I’ve written elsewhere (https://se9book.wordpress.com/2010/04/30/designing-for-failure/) about my Mac mail problems and this got me thinking about how folks who aren’t computer experts cope. When things go wrong, it’s OK for people like me who are software professionals and understand words like ‘cache’ and ‘reboot’. But what about ordinary people who don’t know and don’t care about how software is organised and who are constantly baffled by the fact that their computers behave in idiosyncratic ways. How do they cope – expensive helplines or helpful friends and relatives I guess? Or do they just put up with things and think that this is how it has to be?
Really, as software engineers, we have to do better, It’s not just about making our software more dependable but also thinking about how we communicate with the users of our systems and help them when things go wrong.
Software is now so complex that, for sure, it’s sometimes going to go wrong. Most software systems don’t accept this and make it harder than it should be to detect and fix problems. Take my experience today with Mac Mail. This is an email client that picks up mail from one or more servers. Mine is configured to access 4 separate accounts. This morning, it connected to 3 of them with no problem but when trying to connect to the 4th (the main account) it simply hung and the connecting icon kept spinning.
This being an Exchange server I immediately dismissed it as a server problem and got on with something else.

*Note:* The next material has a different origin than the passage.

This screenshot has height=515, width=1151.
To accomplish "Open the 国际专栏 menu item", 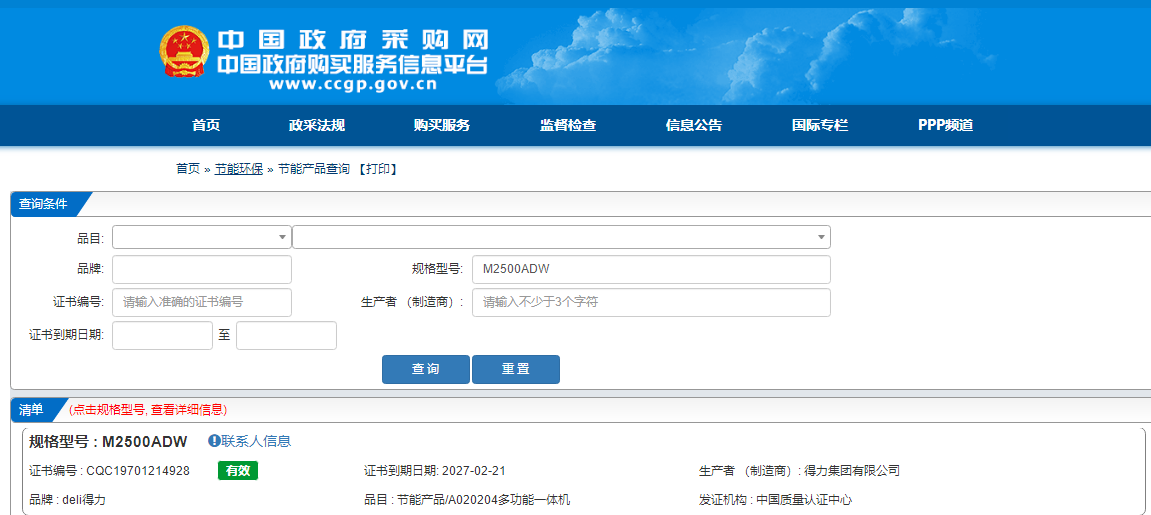I will 820,126.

I tried again and was surprised it didn’t work because our sys admins are usually quite quick at rebooting the Exchange server (lots of practice!). So, I connected with another machine and that was absolutely fine. I asked for suggestions – none were forthcoming – so I tried periodically throughout the morning with no success. Then I noticed that my incremental backup was trying to back up 40GB – and I certainly hadn’t created anything like that since last night.
Then problem number 2. Time Machine on the Mac doesn’t tell you what it has backed up or is trying to back up. Into Google, found a utility that does this, installed it and discovered this was a file in the Mail library called Recovered Mail, which was huge. Google again and discovered my problem was known and the Recovered Mail had to be deleted along with the offline cache. Into Terminal, deleted these and all was well.
What I found annoying was that it would have been so easy to design the systems differently so that the problems could have been diagnosed and fixed in 2 minutes instead of several hours. If Mail had actually kept a log that could be examined, then I could have easily found out what t was trying to do. And, if it published the files it used and where they were installed, that would also have been helpful. Even better, if Mail had tried to create a very large file then asked me if I really wanted to do this, I would have picked up the problem immediately. If Time Machine had an elementary interface that showed what it was backing up, that would also have helped.
So, if you are designing software, think about what happens when it goes wrong. Don’t assume your users are stupid and provide ways to make the state of the system visible. When you create files – ask the user if these are exceptionally large and make sure that users can delete them. Don’t use ‘invisible’ files. And use timeouts – if something takes 50 times longer than normal, it really isn’t right.
It’s fairly clear that the Toyota Prius braking system problems are software related and to do with the interaction between the ABS and the regenerative system that recovers energy from braking. Whether this was a software fault or a specification fault isn’t clear but it reveals that when we add complexity to a system, we are likely to run into problems. Toyota are being rightly criticised for this (and, for sure, they have handled the problem badly) but they are being innovative and an inevitable part of the price of innovation is that problems will occur.
We need to remember this if and when we are tempted to be judgemental about software faults.